BEWARE OF PIGEONS Today, as I walked to Grand Central from work, I saw a man get hit in the head by a pigeon. The pigeon didn't mean to fly into him. The man was just in the wrong place at the wrong time. Imagine being a small pigeon, just trying to get a decent meal off the street at rush hour with all these huge people walking around. They always have to have their little heads turned up at a weird angle so they can keep one eye on the ground and one eye looking out for legs. If they have nowhere to move out of the way in a hurry, they just have to fly up—and possibly into someone's head. I really did try not to laugh.
FRIDAY!! It's Friday, and the weather is glorious, and I don't have to work, and it's the start of a long weekend! I should say "longer" because all my weekends are long since I always have Fridays off. I don't mean to gloat but I will. I actually prefer my regular long (non-holiday) weekends when everyone else is working except for me. I can't gloat when everyone else is off too.
NO PATIENCE My husband got a bit frustrated with his computer equipment last night and carried his printer out to the curb. I think he actually smashed it against the curb a few times before placing it by the recycling trash. I didn't watch, I only heard the commotion. This morning after he left for work I put it in a garbage can, knowing that it's not recyclable. There were several pieces of plastic scattered about—and some screws from hubby's brain.
SMOKE DETECTORS I'd like to meet the person who designed the smoke detector. I have something I'd like to scream in his ear—CHIRP!!! Why, why, why the chirp??? Why can't they have a flashing light go on when the battery is low? Or maybe it could play music? Anything would be better than that annoying CHIRP! I had to run out to the hardware store just to buy a new 9 volt battery. Now they sell 9V 1's and 9V 2's. Does anyone know what the difference is?? I got a 9V1 and just prayed that it would stop the chirp. It did. I had visions of myself tearing the whole smoke detector out of the ceiling and smashing it against the curb. Gee, that reminds me of something else. . .
A SPECIAL EVENT Today I was my niece's sponsor at her Confirmation. For any of you who are not Catholic, it's too much to explain so you you might just want to skip over this part. Back when I made my Confirmation, we got to choose the name of a favorite saint for our Confirmation name. Apparently now they're told to just go with their own middle name unless they don't have a middle name. In that case they get to pick one. I don't know what the reasoning could possibly be for this change but it certainly takes all the fun out of it. Anyway, the day went quite well. As her sponsors, I had to walk her up to the the Bishop and introduce her to him so he could bless her with holy oil. I didn't forget her name or trip up the aisle so I think that went rather well. I did use a self tanner the night before and could smell it throughout the whole ceremony. Thankfully I don't think the Bishop could smell me.

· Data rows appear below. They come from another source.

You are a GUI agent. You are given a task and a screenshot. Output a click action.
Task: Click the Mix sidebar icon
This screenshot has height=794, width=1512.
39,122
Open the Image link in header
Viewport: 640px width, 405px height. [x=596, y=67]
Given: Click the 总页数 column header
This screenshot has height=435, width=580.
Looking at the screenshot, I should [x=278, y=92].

SOMETIMES. . . Sometimes someone calls at just the right time to lift you out of the worst mood.
Why? Why is it that no matter how neatly you think you've packed away your ipod, the next time you pull it out the wires are completely tangled? And does anyone know if it really makes a difference if you put the earphone labeled "R" in your left ear and the one labeled "L" in your right? Am I the only one who actually checks? Does the music sound different if they're in the wrong ear?

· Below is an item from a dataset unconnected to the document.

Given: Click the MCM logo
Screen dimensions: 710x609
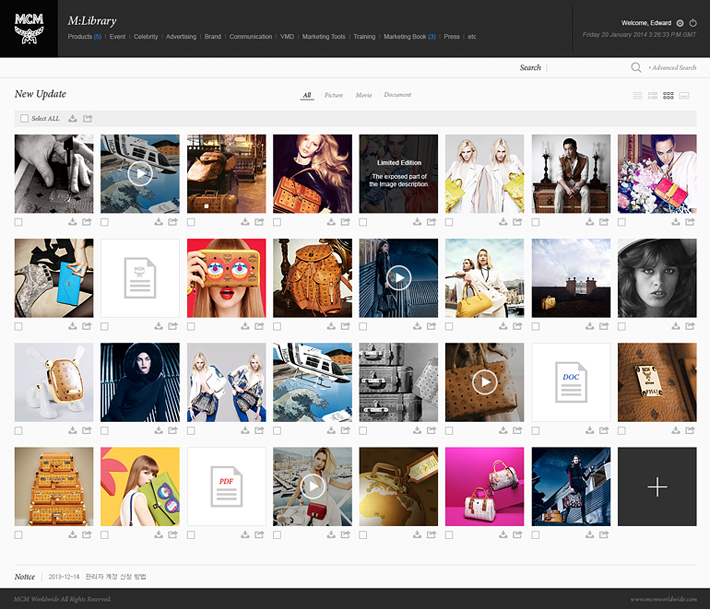Looking at the screenshot, I should point(29,28).
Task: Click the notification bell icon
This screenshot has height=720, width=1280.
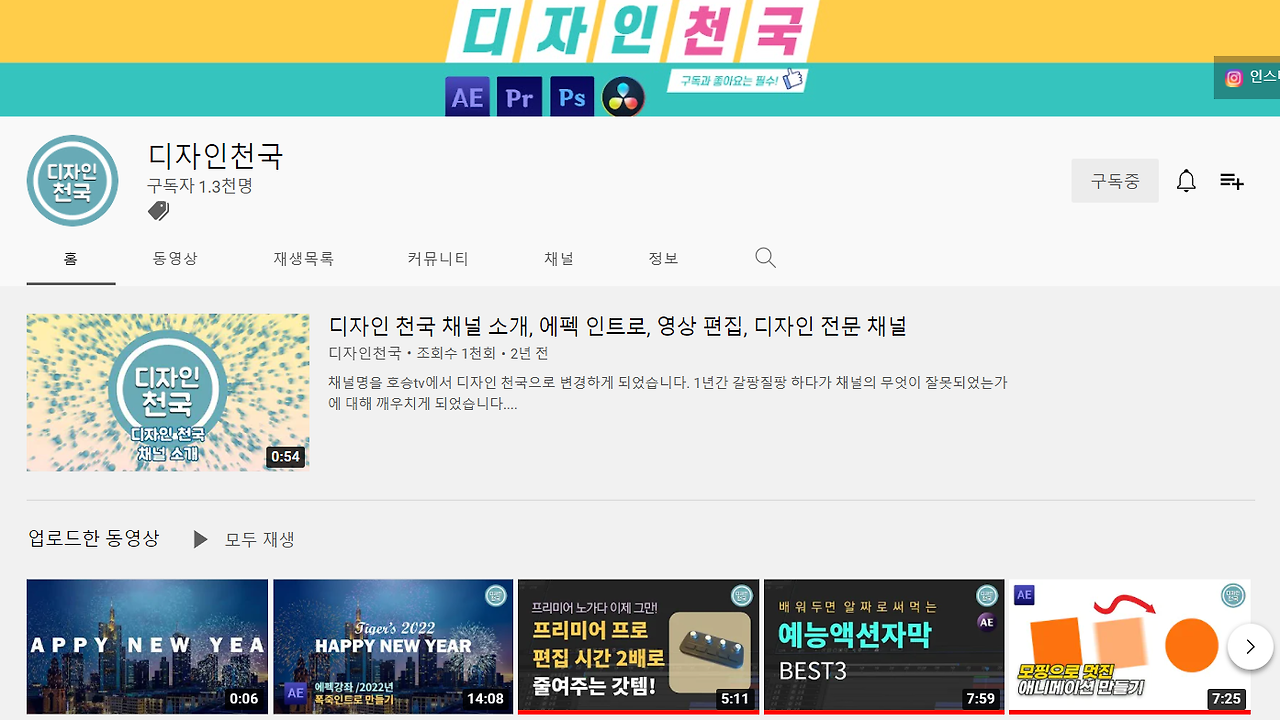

SHOPPING Has anyone been shopping for blades lately? I went to Duane Reede and there are so many different kinds of blades that I actually left the store empty handed. There are blades especially for men and pink ones that are especially for women, there are disposable blades and replaceable blades and blades with moisturizer in them and blades that rotate. There are generic blades and brand name blades. Some are behind the counter so you have to ask for them and some are in the aisle with the shaving cream. Today I went to CVS and they have a new automated set up just for blades. You have to press a button and then lift a cover to take the package out. Why? There are certainly other products in the store that are more expensive. Why are blades so special? Well, I finally found the ones I needed. Gillette for women. I don't think men can use them.

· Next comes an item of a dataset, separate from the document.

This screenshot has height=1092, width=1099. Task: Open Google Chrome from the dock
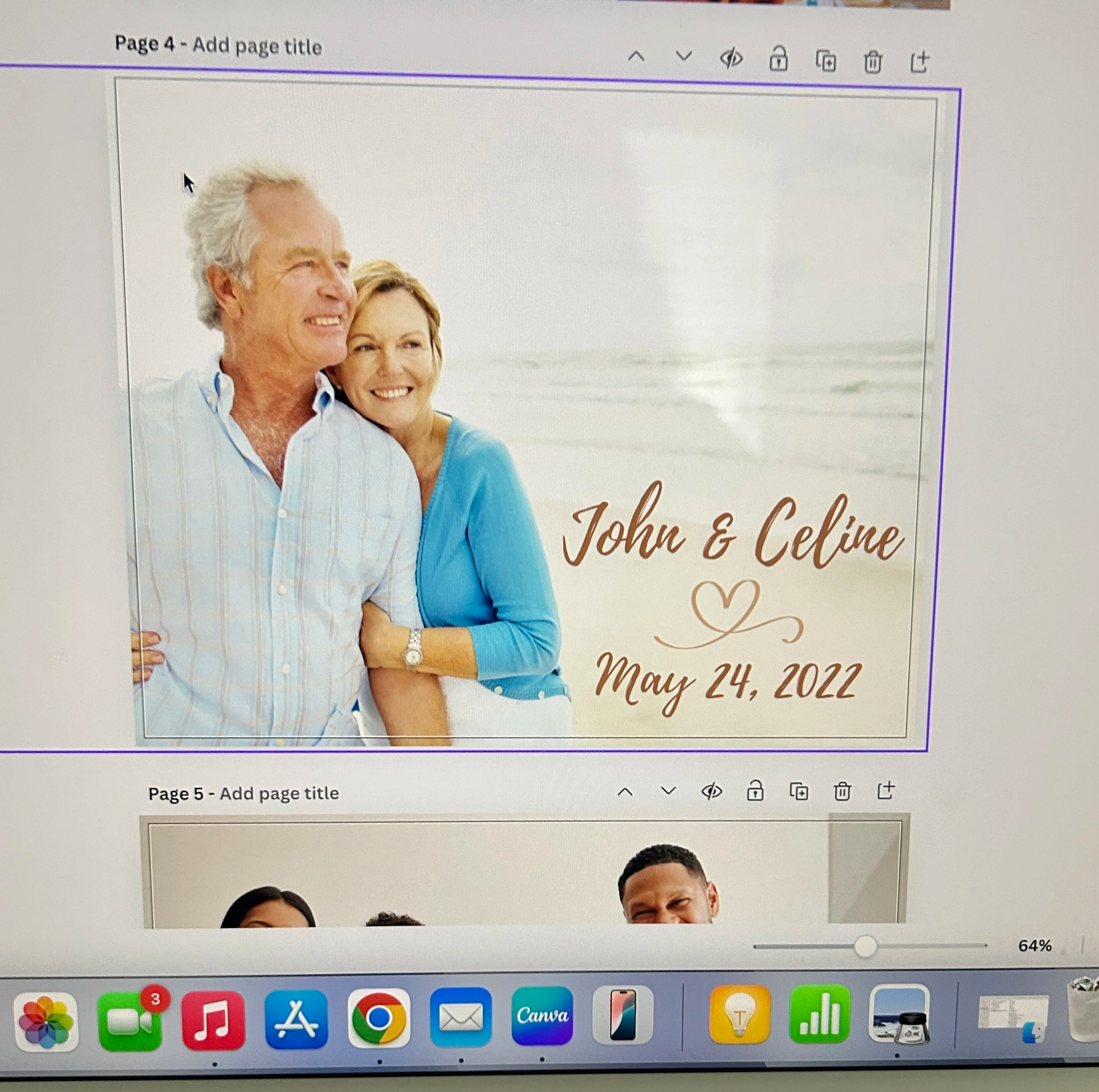(x=379, y=1017)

Tick Bite I got a tick bite on my leg (on the left calf) over a year and a half ago. I got the tick out right away so there was no problem. The strange thing is, the little red mark is STILL there! For months, every once in a while it would get itchy and then finally after about a year it stopped. Tonight I got an itch in the same spot again! The mark is much less visible but it's still there! I wonder if this is a common occurrence or am I just special?
ARMOR NEEDED for shopping on the first floor of Bloomingdales. Have you walked through the makeup and perfume departments lately? You cannot walk three feet without being accosted by someone pushing a new brand of perfume, cologne, moisturizer, or wrinkle cream. I was walking through the store with my Mom yesterday and I honestly thought I'd lost her at one point, picturing her being devoured by a mob of aggressive perfume sellers. As we neared the far end of the store we tried to find a quiet spot to consult each other on where we should eat lunch, when 2 more sales people appeared out of thin air shouting loudly and waving their products in our faces. In our weakened state, we decided to leave this mob scene and eat at a restaurant across the street. Some words of advice for those of you who will be passing through the first floor at any time soon—do not make eye contact, keep your head high, look as if you know exactly where you're headed, and wear earplugs. Never let yourself get distracted, even for a second. Of course if you do actually have several hundred dollars to splurge on perfume, then by all means, enjoy yourself.